═════ Recorded information

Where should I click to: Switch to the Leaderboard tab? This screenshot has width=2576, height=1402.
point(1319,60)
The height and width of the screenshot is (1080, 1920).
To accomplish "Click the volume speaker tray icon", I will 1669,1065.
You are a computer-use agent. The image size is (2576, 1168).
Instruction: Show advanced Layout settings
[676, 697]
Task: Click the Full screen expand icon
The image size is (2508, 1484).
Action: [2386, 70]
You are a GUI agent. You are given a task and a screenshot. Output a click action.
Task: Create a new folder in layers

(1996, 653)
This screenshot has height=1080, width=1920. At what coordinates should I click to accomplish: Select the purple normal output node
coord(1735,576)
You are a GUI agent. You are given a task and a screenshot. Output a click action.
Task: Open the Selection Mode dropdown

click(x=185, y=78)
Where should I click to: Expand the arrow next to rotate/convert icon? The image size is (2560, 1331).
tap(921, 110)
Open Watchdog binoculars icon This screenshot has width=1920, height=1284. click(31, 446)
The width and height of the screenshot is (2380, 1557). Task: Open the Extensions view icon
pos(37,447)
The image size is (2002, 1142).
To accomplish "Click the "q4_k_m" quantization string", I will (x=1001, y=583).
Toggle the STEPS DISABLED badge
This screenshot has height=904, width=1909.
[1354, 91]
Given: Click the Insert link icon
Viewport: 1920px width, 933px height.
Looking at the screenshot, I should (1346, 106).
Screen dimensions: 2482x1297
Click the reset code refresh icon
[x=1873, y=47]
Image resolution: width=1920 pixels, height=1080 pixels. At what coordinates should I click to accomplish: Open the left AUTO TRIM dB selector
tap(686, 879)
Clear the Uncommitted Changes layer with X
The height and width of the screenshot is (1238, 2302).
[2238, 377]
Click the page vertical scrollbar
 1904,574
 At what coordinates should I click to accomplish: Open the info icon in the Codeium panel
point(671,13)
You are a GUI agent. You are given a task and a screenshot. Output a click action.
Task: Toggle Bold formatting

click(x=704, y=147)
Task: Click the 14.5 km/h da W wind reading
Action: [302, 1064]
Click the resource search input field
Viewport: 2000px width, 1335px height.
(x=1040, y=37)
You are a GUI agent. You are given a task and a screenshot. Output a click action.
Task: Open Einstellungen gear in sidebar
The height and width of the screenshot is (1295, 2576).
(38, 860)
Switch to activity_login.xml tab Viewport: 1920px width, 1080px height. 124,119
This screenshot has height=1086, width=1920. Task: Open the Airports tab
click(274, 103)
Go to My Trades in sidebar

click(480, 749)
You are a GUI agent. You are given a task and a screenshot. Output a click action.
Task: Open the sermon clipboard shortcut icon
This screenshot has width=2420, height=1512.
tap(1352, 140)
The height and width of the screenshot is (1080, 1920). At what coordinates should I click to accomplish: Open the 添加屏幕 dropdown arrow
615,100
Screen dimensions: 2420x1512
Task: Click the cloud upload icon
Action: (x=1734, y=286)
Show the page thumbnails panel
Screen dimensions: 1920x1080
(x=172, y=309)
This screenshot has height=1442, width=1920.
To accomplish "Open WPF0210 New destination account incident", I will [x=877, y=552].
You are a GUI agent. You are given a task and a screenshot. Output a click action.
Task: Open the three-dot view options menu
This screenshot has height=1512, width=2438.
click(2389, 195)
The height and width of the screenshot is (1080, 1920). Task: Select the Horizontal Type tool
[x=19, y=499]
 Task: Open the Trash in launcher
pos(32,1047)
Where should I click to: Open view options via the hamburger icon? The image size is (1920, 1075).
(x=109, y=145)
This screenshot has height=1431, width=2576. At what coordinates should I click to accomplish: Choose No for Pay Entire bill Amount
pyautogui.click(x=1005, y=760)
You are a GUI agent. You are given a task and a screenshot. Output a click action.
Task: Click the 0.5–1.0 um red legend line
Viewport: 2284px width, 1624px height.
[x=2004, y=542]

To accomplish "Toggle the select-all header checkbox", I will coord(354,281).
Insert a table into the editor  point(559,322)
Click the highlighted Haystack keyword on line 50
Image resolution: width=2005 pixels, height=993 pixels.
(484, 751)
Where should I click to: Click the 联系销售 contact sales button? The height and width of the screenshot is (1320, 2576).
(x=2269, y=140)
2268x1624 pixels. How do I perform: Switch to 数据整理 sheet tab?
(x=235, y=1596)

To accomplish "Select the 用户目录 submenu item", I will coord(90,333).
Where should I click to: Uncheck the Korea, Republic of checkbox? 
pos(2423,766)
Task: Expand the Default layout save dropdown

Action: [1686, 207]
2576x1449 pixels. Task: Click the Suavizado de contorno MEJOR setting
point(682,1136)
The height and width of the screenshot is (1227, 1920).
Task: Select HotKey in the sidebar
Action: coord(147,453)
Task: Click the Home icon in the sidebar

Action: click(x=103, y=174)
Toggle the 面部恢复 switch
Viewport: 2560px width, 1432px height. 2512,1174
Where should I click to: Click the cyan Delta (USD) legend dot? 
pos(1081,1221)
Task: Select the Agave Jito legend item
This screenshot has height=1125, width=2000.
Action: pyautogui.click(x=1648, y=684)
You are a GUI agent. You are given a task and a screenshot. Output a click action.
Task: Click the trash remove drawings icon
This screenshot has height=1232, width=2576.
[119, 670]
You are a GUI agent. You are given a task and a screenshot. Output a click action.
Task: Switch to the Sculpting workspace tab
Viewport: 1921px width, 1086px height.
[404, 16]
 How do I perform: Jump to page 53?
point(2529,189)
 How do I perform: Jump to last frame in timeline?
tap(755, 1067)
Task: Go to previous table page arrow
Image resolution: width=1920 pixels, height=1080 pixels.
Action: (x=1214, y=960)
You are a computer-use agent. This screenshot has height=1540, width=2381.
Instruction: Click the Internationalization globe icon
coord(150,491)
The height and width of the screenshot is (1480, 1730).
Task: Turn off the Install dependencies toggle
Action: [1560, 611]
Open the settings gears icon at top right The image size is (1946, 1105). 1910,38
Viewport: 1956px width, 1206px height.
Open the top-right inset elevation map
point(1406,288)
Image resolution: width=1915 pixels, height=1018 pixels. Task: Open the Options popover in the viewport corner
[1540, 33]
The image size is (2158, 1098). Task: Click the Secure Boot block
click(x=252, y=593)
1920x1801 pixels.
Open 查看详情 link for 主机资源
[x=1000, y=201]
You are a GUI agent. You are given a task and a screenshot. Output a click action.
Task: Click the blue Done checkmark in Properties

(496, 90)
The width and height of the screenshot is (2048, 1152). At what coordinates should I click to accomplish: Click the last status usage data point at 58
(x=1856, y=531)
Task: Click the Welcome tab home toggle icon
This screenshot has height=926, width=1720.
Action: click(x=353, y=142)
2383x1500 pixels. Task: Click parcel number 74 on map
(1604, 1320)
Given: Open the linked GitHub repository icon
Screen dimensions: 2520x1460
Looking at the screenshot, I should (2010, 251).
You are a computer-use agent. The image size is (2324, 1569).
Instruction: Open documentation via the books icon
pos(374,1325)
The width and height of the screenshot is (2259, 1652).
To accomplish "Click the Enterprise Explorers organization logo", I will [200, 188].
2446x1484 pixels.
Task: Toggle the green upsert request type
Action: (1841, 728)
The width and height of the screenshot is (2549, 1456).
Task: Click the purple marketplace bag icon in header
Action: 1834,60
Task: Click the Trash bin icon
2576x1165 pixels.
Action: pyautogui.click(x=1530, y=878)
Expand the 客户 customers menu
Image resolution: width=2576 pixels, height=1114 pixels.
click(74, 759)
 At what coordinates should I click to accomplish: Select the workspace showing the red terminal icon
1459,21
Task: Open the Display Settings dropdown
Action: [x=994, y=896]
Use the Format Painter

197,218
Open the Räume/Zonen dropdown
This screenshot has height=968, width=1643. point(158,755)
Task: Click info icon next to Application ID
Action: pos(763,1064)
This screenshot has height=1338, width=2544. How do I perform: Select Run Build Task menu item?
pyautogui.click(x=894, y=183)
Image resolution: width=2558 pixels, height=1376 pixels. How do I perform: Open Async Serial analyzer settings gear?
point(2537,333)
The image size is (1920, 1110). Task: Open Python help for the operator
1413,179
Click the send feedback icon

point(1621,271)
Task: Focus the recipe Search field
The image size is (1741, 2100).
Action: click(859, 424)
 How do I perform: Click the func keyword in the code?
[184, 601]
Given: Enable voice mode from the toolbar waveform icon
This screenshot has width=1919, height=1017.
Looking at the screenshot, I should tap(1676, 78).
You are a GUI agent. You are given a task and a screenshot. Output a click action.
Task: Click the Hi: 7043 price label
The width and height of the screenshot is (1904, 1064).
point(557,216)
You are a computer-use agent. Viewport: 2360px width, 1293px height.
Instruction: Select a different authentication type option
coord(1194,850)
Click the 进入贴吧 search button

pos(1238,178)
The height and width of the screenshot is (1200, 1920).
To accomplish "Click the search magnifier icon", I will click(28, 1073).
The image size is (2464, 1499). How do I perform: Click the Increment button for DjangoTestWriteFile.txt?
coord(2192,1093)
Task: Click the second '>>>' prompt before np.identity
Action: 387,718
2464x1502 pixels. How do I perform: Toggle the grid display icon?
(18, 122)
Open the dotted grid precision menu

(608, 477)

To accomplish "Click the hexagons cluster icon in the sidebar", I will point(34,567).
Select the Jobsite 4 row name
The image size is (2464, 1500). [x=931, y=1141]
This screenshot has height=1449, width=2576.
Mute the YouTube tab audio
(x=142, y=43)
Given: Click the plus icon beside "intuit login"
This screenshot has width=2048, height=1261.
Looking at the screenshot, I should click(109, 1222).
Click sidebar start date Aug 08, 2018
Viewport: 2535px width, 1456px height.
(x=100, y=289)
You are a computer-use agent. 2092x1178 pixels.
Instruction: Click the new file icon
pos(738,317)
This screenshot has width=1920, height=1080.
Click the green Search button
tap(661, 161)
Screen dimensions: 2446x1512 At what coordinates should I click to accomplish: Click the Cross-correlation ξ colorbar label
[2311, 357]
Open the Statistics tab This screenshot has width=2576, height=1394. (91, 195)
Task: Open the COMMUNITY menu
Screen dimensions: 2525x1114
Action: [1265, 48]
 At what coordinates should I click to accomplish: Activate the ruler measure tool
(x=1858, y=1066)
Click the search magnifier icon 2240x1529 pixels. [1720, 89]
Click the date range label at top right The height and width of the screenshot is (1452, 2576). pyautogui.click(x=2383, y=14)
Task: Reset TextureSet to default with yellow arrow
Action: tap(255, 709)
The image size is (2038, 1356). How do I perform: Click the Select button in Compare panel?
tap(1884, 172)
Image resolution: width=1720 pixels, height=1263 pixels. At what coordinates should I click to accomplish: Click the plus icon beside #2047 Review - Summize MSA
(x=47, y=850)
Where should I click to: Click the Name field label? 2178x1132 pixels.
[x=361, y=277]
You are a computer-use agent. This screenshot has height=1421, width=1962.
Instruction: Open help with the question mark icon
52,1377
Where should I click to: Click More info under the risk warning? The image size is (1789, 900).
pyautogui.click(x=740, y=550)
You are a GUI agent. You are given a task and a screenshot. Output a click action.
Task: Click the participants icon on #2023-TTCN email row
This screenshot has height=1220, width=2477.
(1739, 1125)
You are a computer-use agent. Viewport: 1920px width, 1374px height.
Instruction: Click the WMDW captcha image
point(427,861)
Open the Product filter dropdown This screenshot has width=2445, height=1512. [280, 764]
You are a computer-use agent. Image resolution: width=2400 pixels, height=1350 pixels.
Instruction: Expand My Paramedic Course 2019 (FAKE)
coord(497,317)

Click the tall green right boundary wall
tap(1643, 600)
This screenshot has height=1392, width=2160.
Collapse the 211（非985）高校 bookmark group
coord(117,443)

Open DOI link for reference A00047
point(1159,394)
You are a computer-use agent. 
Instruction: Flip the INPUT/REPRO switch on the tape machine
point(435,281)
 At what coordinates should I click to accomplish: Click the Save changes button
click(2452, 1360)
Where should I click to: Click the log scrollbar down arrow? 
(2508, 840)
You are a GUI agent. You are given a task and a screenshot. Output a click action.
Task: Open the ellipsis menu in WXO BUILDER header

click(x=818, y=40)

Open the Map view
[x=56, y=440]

══════════

> Your task: Everything above from the line containing "Toggle the STEPS DISABLED badge" down to the line containing "Screen dimensions: 2482x1297" is to be transcribed exactly, with both of those lines included and nothing else added.

> Solution to this exercise:
Toggle the STEPS DISABLED badge
This screenshot has height=904, width=1909.
[1354, 91]
Given: Click the Insert link icon
Viewport: 1920px width, 933px height.
Looking at the screenshot, I should (1346, 106).
Screen dimensions: 2482x1297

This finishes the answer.